EXERCISE OBJECTIVE: Examine the entries and show every line in which the word "computer" is found.

****

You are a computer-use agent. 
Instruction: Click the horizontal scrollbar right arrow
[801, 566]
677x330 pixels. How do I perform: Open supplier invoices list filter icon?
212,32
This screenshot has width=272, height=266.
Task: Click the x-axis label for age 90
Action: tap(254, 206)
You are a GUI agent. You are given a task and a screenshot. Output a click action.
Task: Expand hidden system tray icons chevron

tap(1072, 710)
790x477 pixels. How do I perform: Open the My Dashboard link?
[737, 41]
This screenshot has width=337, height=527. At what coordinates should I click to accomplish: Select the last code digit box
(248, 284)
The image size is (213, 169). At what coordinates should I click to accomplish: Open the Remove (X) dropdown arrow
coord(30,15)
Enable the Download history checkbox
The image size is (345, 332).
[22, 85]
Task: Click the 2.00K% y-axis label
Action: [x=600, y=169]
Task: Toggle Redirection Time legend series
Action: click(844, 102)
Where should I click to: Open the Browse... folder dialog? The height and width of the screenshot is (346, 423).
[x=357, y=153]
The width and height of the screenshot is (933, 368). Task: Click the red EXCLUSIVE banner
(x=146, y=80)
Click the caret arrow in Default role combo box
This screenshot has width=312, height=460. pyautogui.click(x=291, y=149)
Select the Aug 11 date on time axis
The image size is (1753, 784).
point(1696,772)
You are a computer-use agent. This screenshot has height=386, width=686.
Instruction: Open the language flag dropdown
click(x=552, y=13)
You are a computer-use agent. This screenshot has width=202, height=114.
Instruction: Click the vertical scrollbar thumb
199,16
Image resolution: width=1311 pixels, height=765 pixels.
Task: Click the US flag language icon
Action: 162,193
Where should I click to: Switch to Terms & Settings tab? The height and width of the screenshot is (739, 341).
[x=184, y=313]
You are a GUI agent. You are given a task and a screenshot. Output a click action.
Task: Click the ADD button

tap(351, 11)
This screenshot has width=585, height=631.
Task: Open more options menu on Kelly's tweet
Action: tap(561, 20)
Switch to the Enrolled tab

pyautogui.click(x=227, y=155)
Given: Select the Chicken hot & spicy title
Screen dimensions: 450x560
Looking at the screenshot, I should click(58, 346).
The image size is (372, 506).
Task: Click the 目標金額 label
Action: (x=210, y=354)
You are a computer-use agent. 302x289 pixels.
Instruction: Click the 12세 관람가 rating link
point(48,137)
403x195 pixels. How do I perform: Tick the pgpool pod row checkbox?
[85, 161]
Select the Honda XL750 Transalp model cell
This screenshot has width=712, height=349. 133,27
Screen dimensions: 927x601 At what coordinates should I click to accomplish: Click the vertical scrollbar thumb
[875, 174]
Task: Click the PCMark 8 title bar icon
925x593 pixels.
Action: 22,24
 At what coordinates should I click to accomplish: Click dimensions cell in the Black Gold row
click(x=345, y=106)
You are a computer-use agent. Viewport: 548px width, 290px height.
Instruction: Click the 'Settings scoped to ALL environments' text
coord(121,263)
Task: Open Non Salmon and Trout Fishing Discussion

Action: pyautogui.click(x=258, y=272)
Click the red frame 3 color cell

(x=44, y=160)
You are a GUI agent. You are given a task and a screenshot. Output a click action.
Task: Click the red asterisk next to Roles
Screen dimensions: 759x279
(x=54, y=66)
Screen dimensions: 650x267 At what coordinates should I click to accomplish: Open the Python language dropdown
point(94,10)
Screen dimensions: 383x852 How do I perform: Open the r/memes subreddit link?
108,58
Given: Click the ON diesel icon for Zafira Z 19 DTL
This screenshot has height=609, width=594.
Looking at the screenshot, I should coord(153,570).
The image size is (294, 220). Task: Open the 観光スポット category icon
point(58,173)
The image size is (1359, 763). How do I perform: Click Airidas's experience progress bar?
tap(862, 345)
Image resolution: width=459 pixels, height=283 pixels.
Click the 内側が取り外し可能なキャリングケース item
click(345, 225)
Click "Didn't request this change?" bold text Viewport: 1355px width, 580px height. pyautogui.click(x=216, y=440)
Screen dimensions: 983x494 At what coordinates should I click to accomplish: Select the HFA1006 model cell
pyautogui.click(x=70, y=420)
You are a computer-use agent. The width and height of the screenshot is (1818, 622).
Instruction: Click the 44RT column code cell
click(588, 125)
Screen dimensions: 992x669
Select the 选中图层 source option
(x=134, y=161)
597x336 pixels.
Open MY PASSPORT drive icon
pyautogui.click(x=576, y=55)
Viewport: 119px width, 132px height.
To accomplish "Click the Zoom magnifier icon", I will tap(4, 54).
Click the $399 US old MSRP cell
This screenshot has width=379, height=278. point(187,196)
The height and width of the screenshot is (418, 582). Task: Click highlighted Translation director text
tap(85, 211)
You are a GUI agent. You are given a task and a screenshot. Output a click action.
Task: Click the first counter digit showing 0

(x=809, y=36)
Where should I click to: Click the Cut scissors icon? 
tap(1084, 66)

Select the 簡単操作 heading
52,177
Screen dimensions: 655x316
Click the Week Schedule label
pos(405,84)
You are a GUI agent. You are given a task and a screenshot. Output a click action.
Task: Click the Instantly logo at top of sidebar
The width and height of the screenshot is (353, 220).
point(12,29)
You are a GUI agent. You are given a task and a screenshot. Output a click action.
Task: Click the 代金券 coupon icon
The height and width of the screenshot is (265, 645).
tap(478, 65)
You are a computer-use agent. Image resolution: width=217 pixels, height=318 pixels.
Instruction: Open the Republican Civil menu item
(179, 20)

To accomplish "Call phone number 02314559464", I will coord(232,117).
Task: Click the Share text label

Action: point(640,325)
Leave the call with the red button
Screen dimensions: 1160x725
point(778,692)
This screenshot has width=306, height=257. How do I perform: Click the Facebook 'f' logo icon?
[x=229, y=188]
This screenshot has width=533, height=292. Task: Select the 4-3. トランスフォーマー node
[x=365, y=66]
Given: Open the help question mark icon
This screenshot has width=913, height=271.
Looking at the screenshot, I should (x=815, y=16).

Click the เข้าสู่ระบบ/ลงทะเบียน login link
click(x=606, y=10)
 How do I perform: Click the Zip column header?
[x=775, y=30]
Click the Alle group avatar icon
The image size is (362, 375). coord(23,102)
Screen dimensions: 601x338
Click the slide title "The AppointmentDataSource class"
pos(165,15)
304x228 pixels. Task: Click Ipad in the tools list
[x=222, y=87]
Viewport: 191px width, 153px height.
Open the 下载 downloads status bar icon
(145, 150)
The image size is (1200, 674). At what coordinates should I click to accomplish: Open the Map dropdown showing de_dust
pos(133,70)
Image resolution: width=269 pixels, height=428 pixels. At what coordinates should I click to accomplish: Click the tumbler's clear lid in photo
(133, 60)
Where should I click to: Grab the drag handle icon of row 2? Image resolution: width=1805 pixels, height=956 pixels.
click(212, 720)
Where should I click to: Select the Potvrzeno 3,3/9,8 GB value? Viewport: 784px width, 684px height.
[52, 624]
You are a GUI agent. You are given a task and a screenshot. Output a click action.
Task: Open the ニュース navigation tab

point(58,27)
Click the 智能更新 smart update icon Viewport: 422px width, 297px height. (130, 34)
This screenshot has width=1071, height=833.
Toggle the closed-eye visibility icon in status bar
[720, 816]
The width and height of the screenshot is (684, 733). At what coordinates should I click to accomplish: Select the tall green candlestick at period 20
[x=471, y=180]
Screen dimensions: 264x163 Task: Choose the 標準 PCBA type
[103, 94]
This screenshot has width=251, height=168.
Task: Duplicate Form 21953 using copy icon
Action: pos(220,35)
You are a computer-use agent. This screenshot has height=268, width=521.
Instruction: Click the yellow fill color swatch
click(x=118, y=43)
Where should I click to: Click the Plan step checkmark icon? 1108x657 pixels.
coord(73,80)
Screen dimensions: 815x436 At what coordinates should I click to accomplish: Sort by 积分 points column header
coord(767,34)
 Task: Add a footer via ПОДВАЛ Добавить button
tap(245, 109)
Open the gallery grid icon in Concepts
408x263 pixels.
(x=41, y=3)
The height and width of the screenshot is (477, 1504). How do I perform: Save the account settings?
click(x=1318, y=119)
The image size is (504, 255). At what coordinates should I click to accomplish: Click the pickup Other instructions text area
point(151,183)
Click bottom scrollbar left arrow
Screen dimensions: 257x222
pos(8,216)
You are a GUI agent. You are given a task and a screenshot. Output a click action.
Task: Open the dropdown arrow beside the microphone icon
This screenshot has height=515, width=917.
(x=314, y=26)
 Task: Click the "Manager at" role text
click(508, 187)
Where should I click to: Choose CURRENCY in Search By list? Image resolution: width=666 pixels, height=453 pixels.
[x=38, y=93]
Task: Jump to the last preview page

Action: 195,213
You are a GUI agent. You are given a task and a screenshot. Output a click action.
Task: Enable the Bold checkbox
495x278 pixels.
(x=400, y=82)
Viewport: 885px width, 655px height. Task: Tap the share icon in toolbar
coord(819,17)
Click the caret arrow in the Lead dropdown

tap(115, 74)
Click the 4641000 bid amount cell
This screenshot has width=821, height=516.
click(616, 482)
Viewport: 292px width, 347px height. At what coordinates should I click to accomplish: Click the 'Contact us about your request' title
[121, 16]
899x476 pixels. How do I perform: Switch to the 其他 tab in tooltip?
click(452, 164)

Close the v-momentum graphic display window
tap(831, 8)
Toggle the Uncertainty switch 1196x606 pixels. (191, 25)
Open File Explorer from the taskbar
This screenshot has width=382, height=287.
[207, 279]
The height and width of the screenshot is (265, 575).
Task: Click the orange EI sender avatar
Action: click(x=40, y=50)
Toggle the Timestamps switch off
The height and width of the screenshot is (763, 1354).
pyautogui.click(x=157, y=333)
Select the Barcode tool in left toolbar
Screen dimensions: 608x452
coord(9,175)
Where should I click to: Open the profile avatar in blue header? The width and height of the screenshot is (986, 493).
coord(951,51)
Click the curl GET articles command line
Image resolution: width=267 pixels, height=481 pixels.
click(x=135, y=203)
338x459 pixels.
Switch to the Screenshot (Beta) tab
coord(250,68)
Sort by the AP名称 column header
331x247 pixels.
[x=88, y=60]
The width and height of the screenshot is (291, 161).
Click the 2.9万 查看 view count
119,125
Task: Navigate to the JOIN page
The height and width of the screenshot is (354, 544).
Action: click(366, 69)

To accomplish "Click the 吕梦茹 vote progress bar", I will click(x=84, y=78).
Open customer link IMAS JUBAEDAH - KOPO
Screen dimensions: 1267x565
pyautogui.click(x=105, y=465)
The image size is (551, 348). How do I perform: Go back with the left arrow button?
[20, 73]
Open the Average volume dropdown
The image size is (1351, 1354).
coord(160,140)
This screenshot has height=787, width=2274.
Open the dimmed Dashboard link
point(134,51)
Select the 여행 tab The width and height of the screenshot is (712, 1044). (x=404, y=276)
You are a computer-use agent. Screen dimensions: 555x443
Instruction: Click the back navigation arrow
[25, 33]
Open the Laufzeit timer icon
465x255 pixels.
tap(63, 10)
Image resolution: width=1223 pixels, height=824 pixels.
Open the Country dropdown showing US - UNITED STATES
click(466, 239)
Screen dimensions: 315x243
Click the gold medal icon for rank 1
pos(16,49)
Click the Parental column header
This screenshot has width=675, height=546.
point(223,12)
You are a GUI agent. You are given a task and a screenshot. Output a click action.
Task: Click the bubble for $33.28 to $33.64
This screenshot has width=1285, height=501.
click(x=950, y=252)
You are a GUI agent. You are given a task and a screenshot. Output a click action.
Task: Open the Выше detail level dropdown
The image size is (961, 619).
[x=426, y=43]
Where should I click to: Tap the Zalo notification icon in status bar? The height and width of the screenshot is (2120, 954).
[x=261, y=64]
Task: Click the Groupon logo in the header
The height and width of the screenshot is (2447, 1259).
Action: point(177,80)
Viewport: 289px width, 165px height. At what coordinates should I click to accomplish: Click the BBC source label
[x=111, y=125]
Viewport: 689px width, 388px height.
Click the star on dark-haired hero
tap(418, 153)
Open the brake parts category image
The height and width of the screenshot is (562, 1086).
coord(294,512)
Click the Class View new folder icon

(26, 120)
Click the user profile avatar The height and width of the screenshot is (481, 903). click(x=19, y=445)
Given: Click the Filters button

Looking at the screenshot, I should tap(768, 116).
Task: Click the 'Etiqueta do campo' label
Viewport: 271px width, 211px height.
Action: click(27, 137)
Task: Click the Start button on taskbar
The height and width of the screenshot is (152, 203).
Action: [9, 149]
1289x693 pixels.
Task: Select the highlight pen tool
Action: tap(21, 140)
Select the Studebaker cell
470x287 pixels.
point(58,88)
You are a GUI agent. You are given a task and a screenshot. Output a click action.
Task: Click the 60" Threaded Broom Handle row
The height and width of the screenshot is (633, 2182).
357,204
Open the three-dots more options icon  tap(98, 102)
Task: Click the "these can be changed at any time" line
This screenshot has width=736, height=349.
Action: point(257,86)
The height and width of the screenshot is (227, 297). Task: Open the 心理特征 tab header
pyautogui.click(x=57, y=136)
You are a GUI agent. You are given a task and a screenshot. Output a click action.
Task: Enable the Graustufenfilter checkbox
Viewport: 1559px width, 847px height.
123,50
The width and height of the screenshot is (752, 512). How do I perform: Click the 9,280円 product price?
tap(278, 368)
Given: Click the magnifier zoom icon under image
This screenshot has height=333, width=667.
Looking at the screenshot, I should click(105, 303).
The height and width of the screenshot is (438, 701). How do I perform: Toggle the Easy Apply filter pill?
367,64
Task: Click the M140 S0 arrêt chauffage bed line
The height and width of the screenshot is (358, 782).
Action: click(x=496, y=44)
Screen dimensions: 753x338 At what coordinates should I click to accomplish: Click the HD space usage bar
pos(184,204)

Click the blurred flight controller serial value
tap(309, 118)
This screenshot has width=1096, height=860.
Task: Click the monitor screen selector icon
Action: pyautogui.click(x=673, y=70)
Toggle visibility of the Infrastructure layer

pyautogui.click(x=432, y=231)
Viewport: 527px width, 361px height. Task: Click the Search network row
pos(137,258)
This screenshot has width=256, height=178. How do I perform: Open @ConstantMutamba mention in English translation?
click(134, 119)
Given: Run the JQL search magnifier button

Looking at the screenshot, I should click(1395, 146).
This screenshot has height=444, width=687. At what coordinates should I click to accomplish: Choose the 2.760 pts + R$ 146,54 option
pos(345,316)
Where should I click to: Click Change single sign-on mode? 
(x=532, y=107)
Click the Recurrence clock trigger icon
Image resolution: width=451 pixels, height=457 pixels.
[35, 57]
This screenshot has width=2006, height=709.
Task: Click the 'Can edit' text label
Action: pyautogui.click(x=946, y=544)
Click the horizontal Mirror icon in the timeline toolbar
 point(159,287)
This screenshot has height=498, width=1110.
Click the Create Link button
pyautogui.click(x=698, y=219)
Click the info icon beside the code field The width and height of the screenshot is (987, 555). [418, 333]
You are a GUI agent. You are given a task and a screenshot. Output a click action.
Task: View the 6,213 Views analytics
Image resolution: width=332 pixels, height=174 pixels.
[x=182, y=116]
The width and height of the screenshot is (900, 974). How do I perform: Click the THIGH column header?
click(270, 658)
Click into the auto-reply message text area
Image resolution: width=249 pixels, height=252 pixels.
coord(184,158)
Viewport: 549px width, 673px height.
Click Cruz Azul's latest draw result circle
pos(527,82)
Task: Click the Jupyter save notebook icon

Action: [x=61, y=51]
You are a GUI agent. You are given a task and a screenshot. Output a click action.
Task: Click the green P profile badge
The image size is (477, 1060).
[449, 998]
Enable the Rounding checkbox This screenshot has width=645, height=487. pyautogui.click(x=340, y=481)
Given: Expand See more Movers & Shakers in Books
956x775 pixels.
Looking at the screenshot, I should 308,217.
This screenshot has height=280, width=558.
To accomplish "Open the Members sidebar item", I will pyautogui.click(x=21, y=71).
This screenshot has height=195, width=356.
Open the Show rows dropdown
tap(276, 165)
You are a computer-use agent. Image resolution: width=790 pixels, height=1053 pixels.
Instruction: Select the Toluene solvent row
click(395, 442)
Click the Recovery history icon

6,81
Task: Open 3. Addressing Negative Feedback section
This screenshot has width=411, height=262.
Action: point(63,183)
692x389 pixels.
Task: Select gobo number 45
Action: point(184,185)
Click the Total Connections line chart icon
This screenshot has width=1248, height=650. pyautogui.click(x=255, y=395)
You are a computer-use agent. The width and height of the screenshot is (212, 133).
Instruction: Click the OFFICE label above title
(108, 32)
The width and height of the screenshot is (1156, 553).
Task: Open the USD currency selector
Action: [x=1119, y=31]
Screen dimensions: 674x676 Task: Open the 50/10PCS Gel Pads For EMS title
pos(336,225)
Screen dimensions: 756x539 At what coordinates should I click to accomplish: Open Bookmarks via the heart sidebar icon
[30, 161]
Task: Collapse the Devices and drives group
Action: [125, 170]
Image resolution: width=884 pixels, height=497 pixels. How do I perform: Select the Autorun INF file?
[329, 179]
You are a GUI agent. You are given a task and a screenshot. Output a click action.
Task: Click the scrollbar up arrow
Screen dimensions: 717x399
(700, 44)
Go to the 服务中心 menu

****

SOLUTION TO THE PROBLEM:
You are a computer-use agent. 
You are a computer-use agent. This screenshot has height=386, width=686.
You are a computer-use agent. This screenshot has width=202, height=114.
You are a computer-use agent. 302x289 pixels.
You are a computer-use agent. Viewport: 548px width, 290px height.
You are a computer-use agent. The width and height of the screenshot is (1818, 622).
You are a computer-use agent. Image resolution: width=217 pixels, height=318 pixels.
You are a computer-use agent. This screenshot has height=268, width=521.
You are a computer-use agent. Screen dimensions: 555x443
You are a computer-use agent. Image resolution: width=790 pixels, height=1053 pixels.
You are a computer-use agent. The width and height of the screenshot is (212, 133).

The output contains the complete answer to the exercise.